Infallibility has a price, and apparently it’s $18,209. That’s what the Vatican just billed an Italian publisher for bootlegging an excerpt or two from speeches by new pope Benedict XVI, under a recent edict imposing strict copyright control on all papal writings going back 50 years. Reactions to the un-precedented embrace of intellectual property ranged from Catholics calling it a direct contradiction of the church’s mission to “spread the Word” to Web heads wondering why it took so long for Roman Catholicism to catch up with Scientology, which for years has used heavy-handed infringement suits to keep its official documents off the Web and out of sight.

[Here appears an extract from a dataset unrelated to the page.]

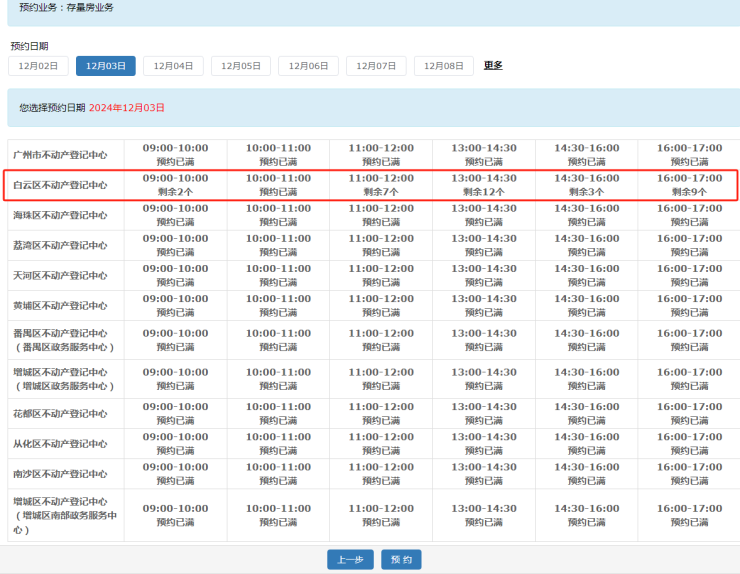This screenshot has height=574, width=740.
Task: Click the 更多 link for more dates
Action: [493, 66]
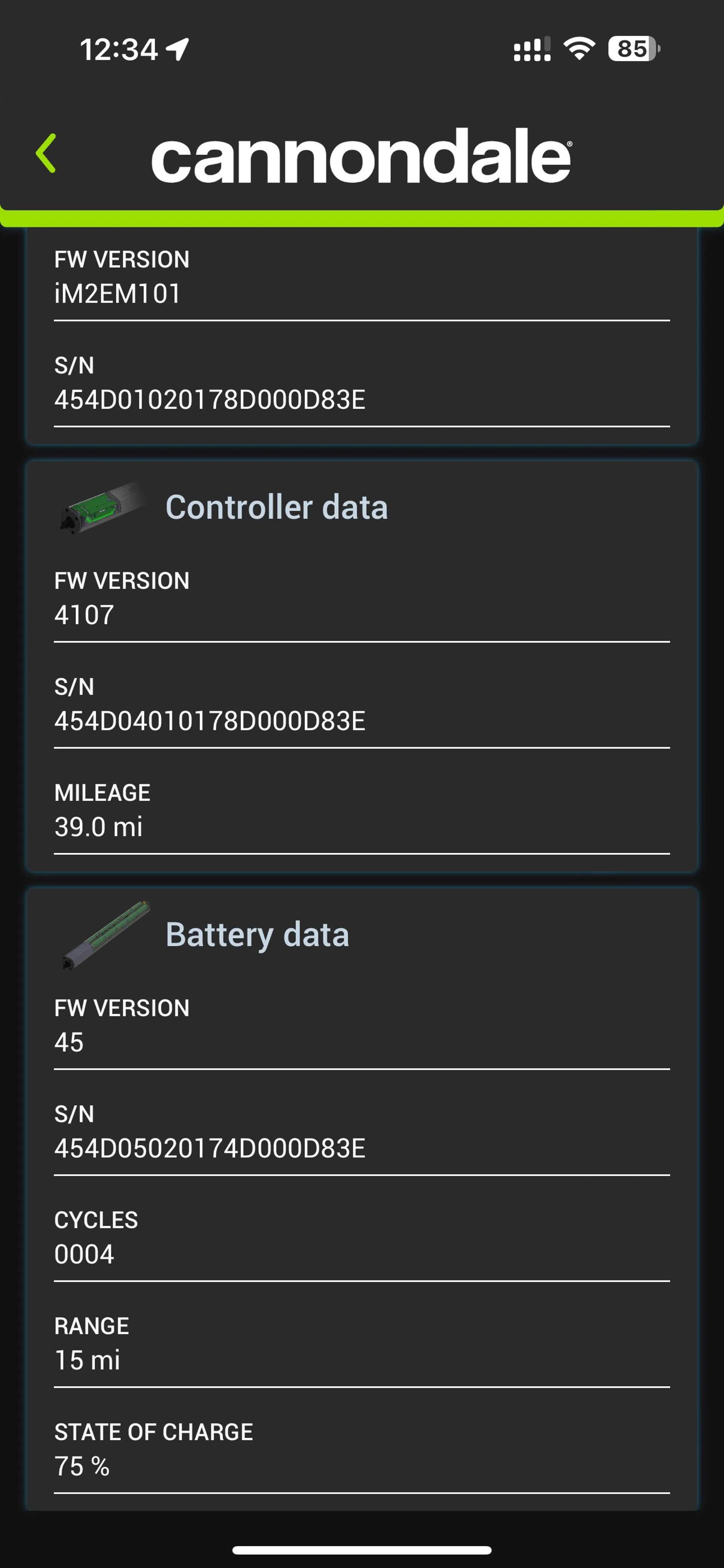
Task: Tap the green back chevron
Action: 46,153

But in fact, when it comes to keeping words from spreading, the Vatican wrote the book, and now, just so nobody forgets it, it has built the website too: the surprisingly informative Vatican Secret Archives, where the church’s rich history of information control is on lovingly digitized display.
Naturally, a few delicate areas remain off-limits (the last 80 years, for instance), but otherwise the Archives let it all hang out. Blunt suppression of scientific truth? Here’s an autographed copy of the confessions that proved Galileo a heretic. Naked censorship of reformist dissent? Feast your eyes on the
very piece of paper that excommunicated Martin Luther. As these and other historic documents attest, the church fought long and hard and not altogether in
vain against the printing press’s threat to its feudal-era monopoly on information flow. Nowadays, of course, it’s the Web that threatens existing information monopolies, and it’s the media industries—hell-bent on turning copyrighted works into their perpetual fiefdoms—that are leading the reaction. But let’s give credit where it’s due: Info-feudalism may be the latest in corporate fashion, but popes invented it, and they can still rock it old-school if they have to.